There are many families living in my apartment complex, and my balcony overlooks the concrete courtyard where children usually play. Some of them are a little older, around 14 or 15. There are two boys in particular that I often see hanging around. One of them lives in the suite next to me, the other across the courtyard.
These boys are quite different from each other. One of them is skinny, mild-mannered, and altogether harmless. The other is overweight, obnoxious, and aggressive – a quintessential bully. Over the past year I’ve occasionally watched them, and I find that these two boys have a very interesting relationship with one another.

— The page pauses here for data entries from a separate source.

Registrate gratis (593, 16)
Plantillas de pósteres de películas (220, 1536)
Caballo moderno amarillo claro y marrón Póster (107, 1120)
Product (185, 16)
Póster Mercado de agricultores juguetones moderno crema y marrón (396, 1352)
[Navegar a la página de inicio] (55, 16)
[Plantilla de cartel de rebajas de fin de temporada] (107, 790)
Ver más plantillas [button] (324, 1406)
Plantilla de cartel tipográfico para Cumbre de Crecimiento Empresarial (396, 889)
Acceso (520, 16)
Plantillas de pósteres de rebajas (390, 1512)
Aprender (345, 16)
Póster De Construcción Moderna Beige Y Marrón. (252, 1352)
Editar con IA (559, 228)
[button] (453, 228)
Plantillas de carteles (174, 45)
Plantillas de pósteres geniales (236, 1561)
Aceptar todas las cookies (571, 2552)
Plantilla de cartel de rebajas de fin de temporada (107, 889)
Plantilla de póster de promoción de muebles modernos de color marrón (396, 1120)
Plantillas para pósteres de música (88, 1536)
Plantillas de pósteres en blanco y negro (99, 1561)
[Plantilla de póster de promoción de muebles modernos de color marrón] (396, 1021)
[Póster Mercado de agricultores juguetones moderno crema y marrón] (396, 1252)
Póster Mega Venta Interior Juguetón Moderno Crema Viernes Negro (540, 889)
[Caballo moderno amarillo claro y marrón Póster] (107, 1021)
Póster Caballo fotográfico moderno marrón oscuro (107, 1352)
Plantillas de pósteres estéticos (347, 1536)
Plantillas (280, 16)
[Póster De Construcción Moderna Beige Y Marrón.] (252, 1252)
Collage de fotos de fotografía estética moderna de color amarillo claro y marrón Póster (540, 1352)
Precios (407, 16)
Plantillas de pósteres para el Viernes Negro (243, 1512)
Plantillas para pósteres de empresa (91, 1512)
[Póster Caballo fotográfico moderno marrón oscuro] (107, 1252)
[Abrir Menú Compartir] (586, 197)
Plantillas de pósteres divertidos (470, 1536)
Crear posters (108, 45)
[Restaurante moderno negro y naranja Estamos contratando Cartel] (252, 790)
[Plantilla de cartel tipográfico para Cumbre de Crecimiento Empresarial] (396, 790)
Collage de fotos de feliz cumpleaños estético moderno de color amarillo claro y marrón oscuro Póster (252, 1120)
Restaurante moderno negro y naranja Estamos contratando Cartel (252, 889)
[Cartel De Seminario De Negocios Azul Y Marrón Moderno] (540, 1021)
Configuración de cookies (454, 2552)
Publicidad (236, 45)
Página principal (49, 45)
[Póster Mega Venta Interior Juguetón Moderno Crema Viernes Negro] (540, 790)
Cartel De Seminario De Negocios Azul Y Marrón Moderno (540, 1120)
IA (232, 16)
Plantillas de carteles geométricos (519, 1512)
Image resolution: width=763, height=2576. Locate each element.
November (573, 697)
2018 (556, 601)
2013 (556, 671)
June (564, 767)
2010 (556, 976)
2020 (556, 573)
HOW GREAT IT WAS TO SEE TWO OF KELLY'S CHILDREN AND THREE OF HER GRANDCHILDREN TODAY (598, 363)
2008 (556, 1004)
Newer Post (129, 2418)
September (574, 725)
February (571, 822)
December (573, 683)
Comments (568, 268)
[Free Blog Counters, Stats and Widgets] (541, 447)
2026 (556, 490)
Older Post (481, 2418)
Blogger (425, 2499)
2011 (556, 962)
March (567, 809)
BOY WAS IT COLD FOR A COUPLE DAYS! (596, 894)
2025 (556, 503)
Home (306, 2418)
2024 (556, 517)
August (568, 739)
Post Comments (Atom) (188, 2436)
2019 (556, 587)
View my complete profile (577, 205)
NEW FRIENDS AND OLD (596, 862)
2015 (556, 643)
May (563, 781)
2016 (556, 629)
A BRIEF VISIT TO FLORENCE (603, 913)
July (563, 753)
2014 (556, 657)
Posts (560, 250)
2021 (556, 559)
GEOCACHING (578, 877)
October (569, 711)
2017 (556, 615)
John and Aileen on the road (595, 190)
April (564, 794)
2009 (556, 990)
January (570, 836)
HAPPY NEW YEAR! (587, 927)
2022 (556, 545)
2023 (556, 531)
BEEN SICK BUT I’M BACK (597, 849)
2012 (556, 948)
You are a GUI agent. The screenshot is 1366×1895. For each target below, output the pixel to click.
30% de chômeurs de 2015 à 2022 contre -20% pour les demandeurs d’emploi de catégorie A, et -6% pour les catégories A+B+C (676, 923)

As is often the case, the bigger kid dominates the skinny one. For example, the skinny kid has an iPod that the bully usually takes (we’re all familiar with the game “keep-away”). The skinny kid is obviously distraught, but he goes along with the idea that it is a ‘game’ anyway. In reality, he wants the object back, and the bully is merely withholding to assert that the fact that he can. The idea of it being a ‘game’ is a necessary social pretense for the enactment of what is in reality a blatant act of domination.
Interestingly, the bully will always return the iPod once the taunting is complete. This is because the bully does not want to alienate himself completely from his subject – quite the contrary. In fact, he needs the skinny kid. Without him, of course, he would have nobody to dominate. He can keep the skinny kid around by satisfying the minimum requirements of friendship.
I don’t really understand why, but it seems as though the skinny kid needs the bully too. Maybe he is his only friend. Or maybe he likes being around someone who is tougher than him. Either way, I can confidently say that these two boys are, in a bizarre way, mutually dependent.
Here is another curious observation: whenever they play hide-and-seek, the bully cheats and lies while the skinny kid plays by the rules. From my balcony view, I have observed the bully hiding beyond the designated limits of the game (playing out of bounds), counting under the allotted duration when he is “it”, and peeking when he is supposed to have his eyes closed. The skinny kid, perhaps out of fear (or dare I say out of honesty), never cheats. When conflicts and disagreements arise in the game, as they inevitably do, they each react differently. The skinny kid tries to reach a consensus or a compromise, and the bully lies and reinvents the rules until he gets what he wants.
Such behaviour is common among young boys. I know this from experience, having been one myself. Now, I believe that such behaviour is intrinsically human, hardwired into our instincts. Why some boys are inclined to servility and others to domination, I’m not sure.
Yet for all his pitiful victories, the bully ultimately does not win. The propensity to cheat and lie may serve him well in games of hide and seek, but one day he will find himself with nobody to play with. Hopefully, this young boy will learn to treat his friends with respect before that happens, and hopefully the skinny kid will have the hardiness to forgive him.
And this is ultimately the choice we all face. Every temptation to tell untruths and cheat our way forward is a calling from our bully instincts. Sometimes we would all like to lie or cheat our way to where we would like to be, but such deceitful manoeuvres are often at the expense of others, sometimes even our best friends. And I’ve always said that the game is more fun, anyway, if you don’t peek.